---------- DOCUMENT SECTION ----------
Answer: Dr Sadao was a famous Japanese surgeon and a scientist. He was perfecting a discovery which would render wounds entirely clean. His house was located next to a narrow beach. The beach was outlined with bent pines. A little uninhabited island also existed near his house. In storm, it had been submerged. A mile or two on either side of the house was a fishing village, but near his house, there existed only the bare and lonely coast, dangerous with rocks. The water beyond the beach was spiked with rocks.

Q2. Will Dr Sadao be arrested on the charge of harbouring an enemy?

Answer: Dr Sadao knew that they would be arrested if they sheltered a white man in their house. The wounded man was a prisoner of war who had escaped with a bullet on his back. Since Japan was at war with America, harbouring an enemy meant being a traitor to Japan. Dr Sadao could be arrested if anyone complained against him and accused him of harbouring an enemy.

Q3. Will Hana help the wounded man and wash him herself?

Answer: The wounded American was in a very bad state and needed to be washed before being operated on. Hana did not want Dr Sadao to clean the dirty and unconscious prisoner, and so asked their servant, Yumi, to do so. However, Yumi defied her master’s order and opted out of it. As a result, Hana had no other option but to wash him herself. Although this act was impulsive and dipped in a sense of superiority over her servant, Yumi, she did it with sincerity.

Q4. What will Dr Sadao and his wife do with the man?

Answer: Dr Sadao operated the wounded man. The operation was successful. Dr Sadao knew that the wounded man would now be out of danger. So he and his wife decided to give him to the police as a prisoner of war. However, the man was very weak. Thus, they decided to keep him till he recovered, so that later they could decide, what to do with him.


Page No: 47
Reading with insight

Q1. There are moments in life when we have to make hard choices between our roles as private individuals and as citizens with a sense of national loyalty? Discuss with reference to the story you have just read.

Answer: Very often there appear moments in our life when it really becomes difficult to choose between our roles loyal citizens since nation is a necessity like bread. But as an individual we are compelled with the feeling of humanity and compassion Dr. Sadao is confronted with such conflicting realities of life. As a doctor he is trained and duty bound morally to save life. He is put in a tantalising situation. He is in a fix if he should hand over the prisoner of war to the Army as a patriot or he should save his life as a true and faithful doctor. Keeping everything in mind, Dr. Sadao prepares himself to save his enemy soldier.
---------- INPUT DATA ----------
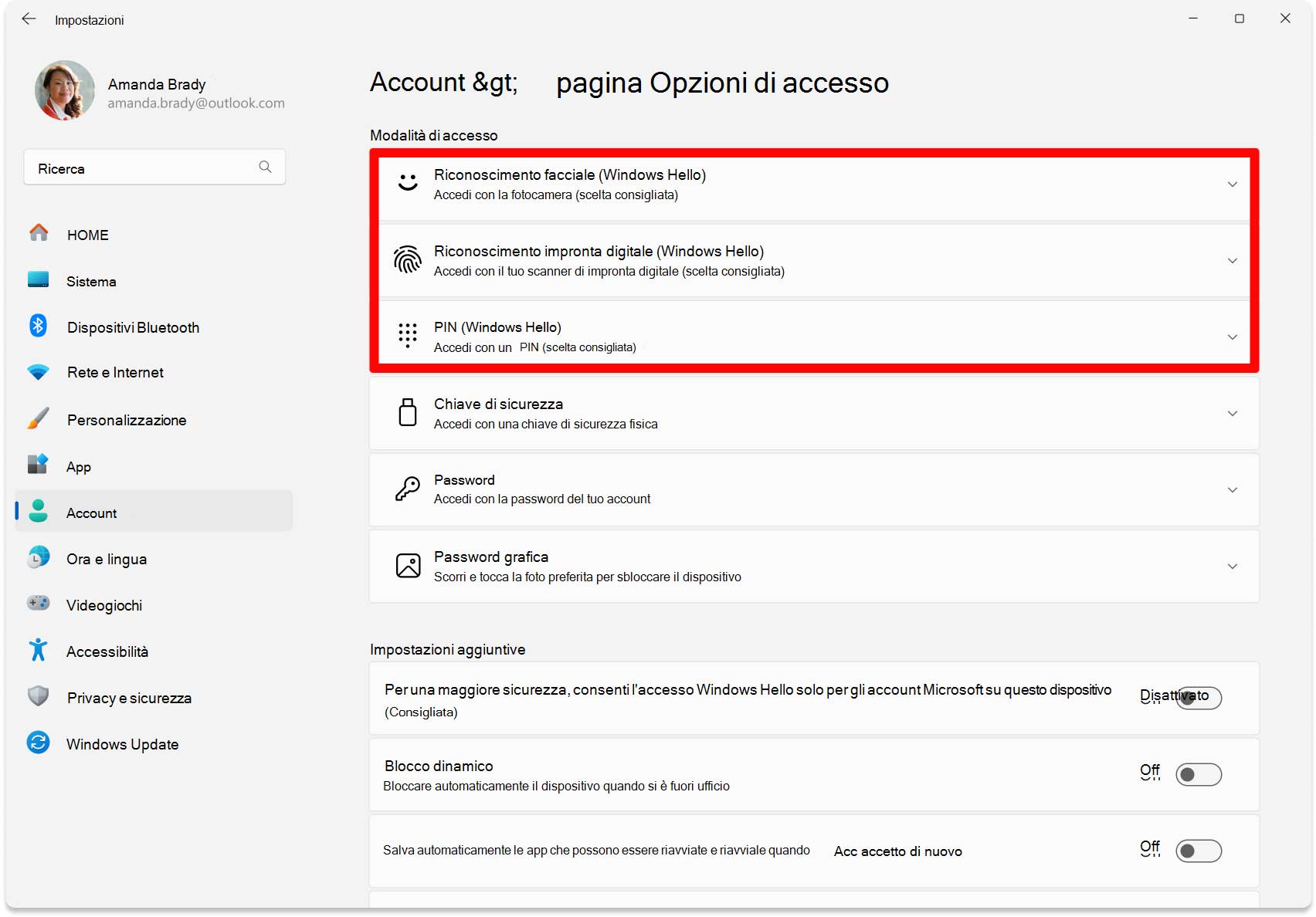Toggle automatic app restart saving switch
The width and height of the screenshot is (1316, 917).
(x=1198, y=851)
----------
▶ WORK TO BE COMPLETED:
Pick up the question-and-answer notes on Dr Sadao and the wounded American and continue them from the point where they stop. The material that comes after the text is unrelated to it.

▶ RESPONSE BELOW:
At that time Japan is at war with America. During his training in America he has seen the unpleasant experiences of racial discrimination among the whites. He is full of patriotic feelings and is not in a mood to ignore his duties as a doctor. A doctor never considers whether the affected person is an enemy or a friend. He is taught to save the life of a dying man. Thus Sadao’s professional loyalty comes in conflict with a sense of national loyalty. His servents leave and the maid servant Yumi revolts. But he puts his life in danger. As the milk of humanity is flowing in his blood so he saves the enemy and helps him in escaping to freedom.

Q2. Dr Sadao was compelled by his duty as a doctor to help the enemy soldier. What made Hana, his wife, sympathetic to him in the face of open defiance from the domestic staff?

Answer: Dr Sadao and Hana knew that their decision to save the enemy soldier would be questioned by everyone. However, they firmly followed their sense of duty. For Dr Sadao this sense of duty came from the profession he was in; but for Hana, the duty was purely humanitarian. From bearing the unrest in her domestic staff to being forced to do all the chores of house-hold herself, she does all with grace and dignity. Hana’s loving, considerate and sympathetic nature shines out. She washed and fed the soldier although it was not her job. Her care helped recuperate the soldier fast. It is also apparent from the story that she respected her husband, and as a sense of duty towards him, did the needful. This explains why she, even after feeling sick, comes back to the room and readily does whatever is told by her husband during the operation.

Q3. How would you explain the reluctance of the soldier to leave the shelter of the doctor’s home even when he knew he couldn’t stay there without risk to the doctor and himself?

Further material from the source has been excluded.